Re: [PATCH] blk-mq: Do not lookup ctx with invalid index

Ming Lei <ming.lei@xxxxxxxxxx> · Tue, 15 Jun 2021 11:37:39 +0800

On Mon, Jun 14, 2021 at 01:37:06PM +0200, Daniel Wagner wrote:
> On Tue, Jun 08, 2021 at 08:33:39PM +0200, Daniel Wagner wrote:
> > cpumask_first_and() returns >= nr_cpu_ids if the two provided masks do
> > not share a common bit. Verify we get a valid value back from
> > cpumask_first_and().
> 
> So I got feedback on this issue (but not on the patch itself yet). The
> system starts with 16 virtual CPU cores and during the test 4 cores are
> removed[1] and as soon there is an error on the storage side, the reset
> code on the host ends up in this path and crashes. I still don't
> understand why the CPU removal is not updating the CPU mask correctly
> before we hit the reset path. I'll continue to investigate.

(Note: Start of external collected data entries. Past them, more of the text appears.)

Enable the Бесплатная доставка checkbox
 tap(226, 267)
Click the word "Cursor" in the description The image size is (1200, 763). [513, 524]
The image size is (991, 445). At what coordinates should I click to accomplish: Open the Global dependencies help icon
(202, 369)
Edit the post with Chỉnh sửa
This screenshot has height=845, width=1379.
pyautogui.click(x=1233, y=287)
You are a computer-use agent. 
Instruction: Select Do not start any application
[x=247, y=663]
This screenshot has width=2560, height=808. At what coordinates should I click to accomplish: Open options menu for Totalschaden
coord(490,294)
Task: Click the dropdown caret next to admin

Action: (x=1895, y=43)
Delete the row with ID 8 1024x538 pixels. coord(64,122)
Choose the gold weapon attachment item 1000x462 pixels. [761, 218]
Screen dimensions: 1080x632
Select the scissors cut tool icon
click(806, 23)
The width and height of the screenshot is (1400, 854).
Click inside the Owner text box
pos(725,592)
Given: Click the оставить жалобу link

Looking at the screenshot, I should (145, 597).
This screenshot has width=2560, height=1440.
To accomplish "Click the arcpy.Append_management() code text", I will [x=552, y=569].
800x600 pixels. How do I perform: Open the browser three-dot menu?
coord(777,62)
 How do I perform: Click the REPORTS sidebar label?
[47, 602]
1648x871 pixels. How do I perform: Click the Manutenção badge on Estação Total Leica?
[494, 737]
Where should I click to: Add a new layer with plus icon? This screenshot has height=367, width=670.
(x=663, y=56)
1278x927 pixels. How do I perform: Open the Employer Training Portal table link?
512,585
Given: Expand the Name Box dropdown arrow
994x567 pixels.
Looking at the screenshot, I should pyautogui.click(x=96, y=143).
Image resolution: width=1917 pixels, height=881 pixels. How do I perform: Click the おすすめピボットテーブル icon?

We don't update hctx->cpumask when CPU is added/removed, and that is
assigned against cpu_possible_mask from beginning.

It is one long-term issue, which can be triggered when all cpus in
hctx->cpumask become offline. The thing is that only nvmf_connect_io_queue()
allocates request via specified hctx.

thanks,
Ming